The Wisconsin DNR rejected the county’s ordinance last year. The two parties have been trying to reach common ground. However, Bayfield County Attorney Linda Coleman said negotiations broke down this spring.

“The DNR filed a response through their attorneys, and we have filed our reply brief. All briefs are in, and the next step is oral arguments in front of the Bayfield County Court,” she said.

The DNR declined to comment. However, state Attorney General Brad Schimel and Assistant Attorney General David Ross responded in court documents last fall that Bayfield County is aiming at the wrong target.

“(T)he Ordinance that Bayfield claims is necessary to achieve water quality standards provides zero phosphorous reductions from existing sources identified by Bayfield as the source of nutrient loading in South Fish Creek.

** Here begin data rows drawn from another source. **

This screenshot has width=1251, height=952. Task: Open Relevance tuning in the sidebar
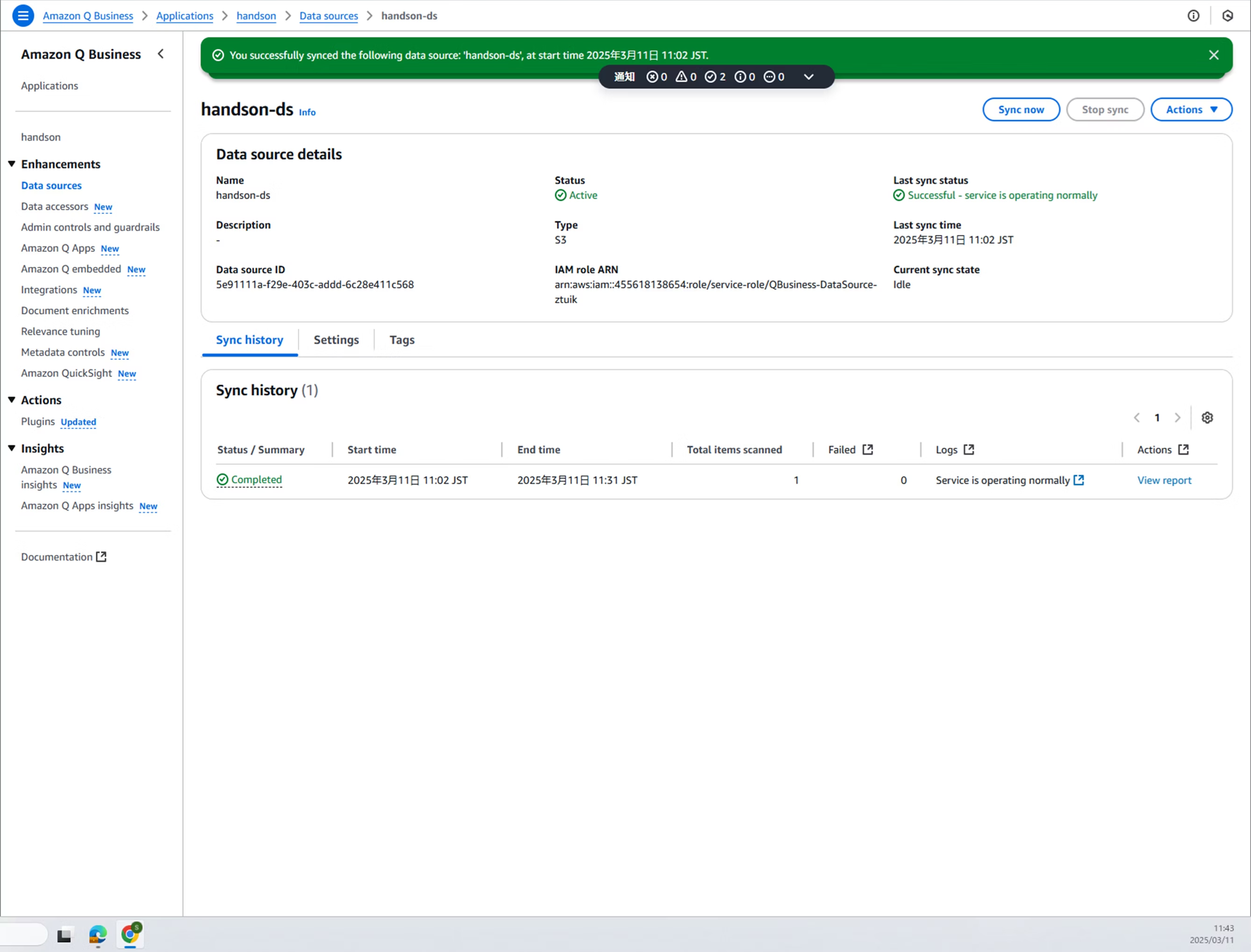pos(60,331)
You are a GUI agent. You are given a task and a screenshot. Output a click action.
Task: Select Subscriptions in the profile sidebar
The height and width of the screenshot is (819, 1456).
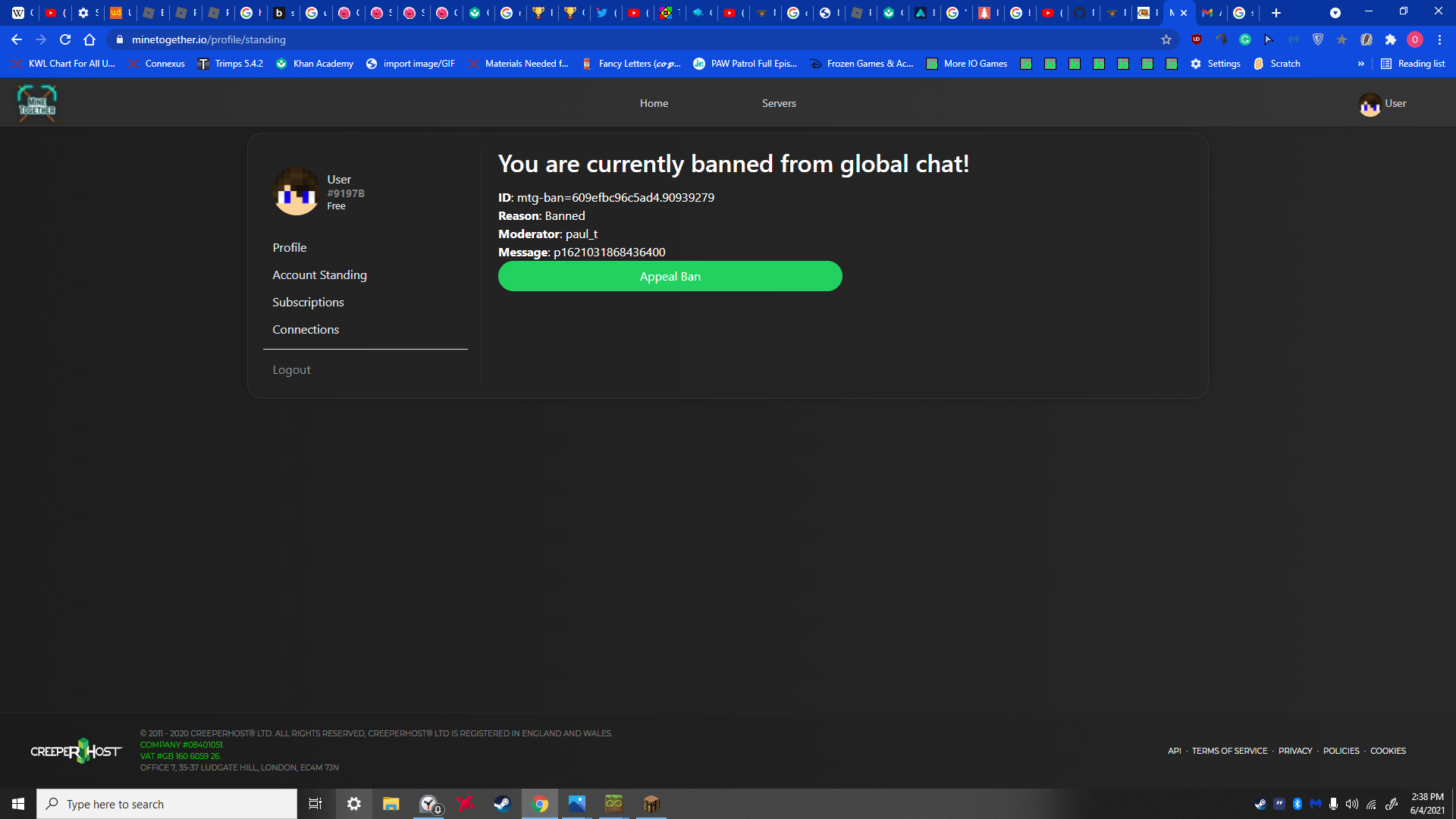point(308,302)
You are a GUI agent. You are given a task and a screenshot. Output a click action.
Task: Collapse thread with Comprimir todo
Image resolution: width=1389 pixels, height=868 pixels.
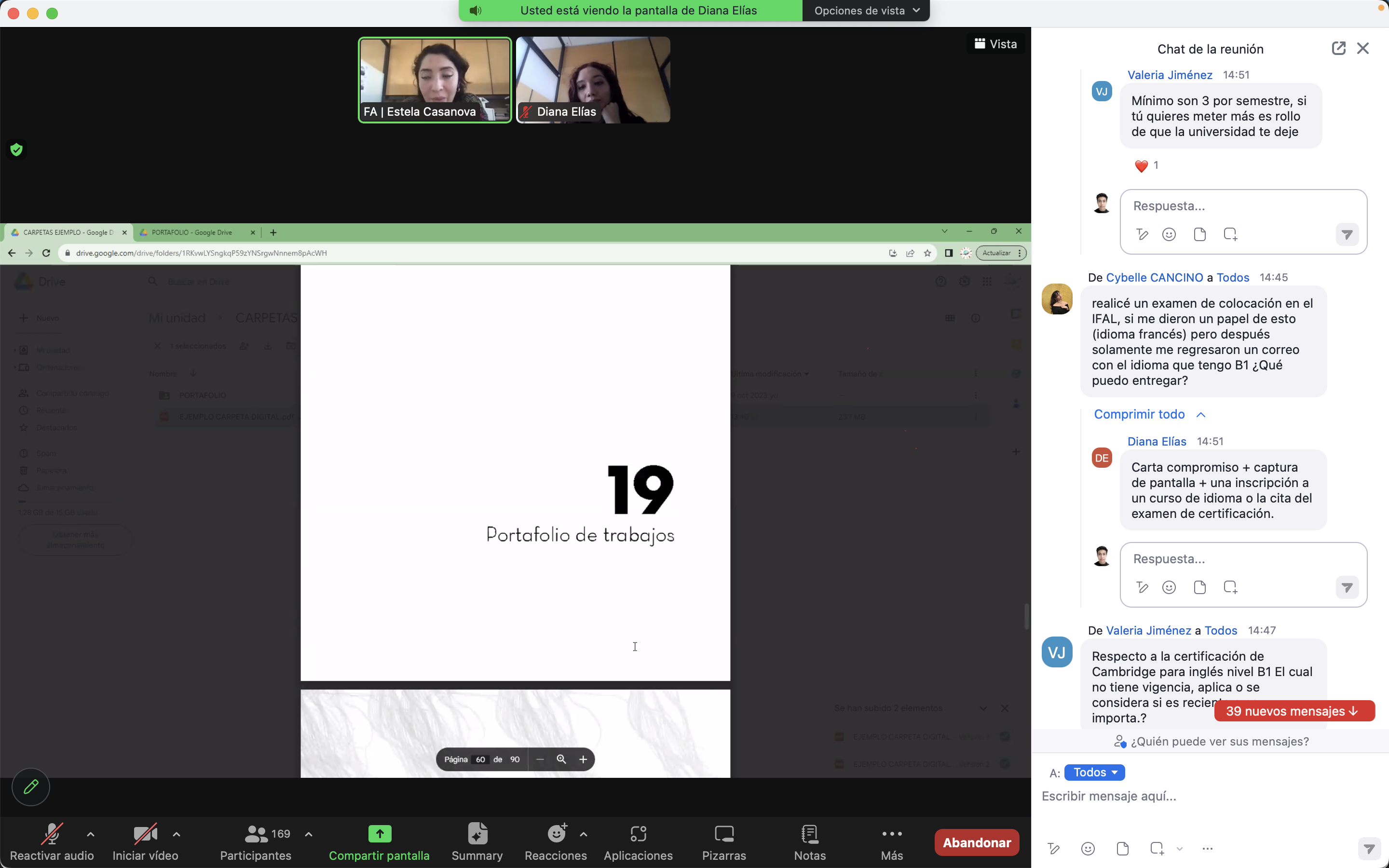coord(1148,414)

To achieve water quality standards in the watershed, the county should address existing phosphorus discharges,” wrote attorneys for the agency.

Bayfield County submitted a response to the court in May, countering the agency’s reasoning behind denial of the ordinance.

“In the interim, Bayfield County seeks only to adopt the same approach as the state does in NR 243, which is to set forth standards for CAFOs that will prevent the existing impairment from getting worse,” wrote Coleman. “The DNR cannot rightfully argue that preventative regulations are unnecessary to achieve water quality when the DNR itself employs the same proactive approach via NR 243.”

Gene Noem, spokesman for Reicks View Farms, declined to comment on the county’s ordinance and pending litigation. Oral arguments have been scheduled for 3 p.m. Monday, July 10, at the Bayfield County Courthouse in Washburn.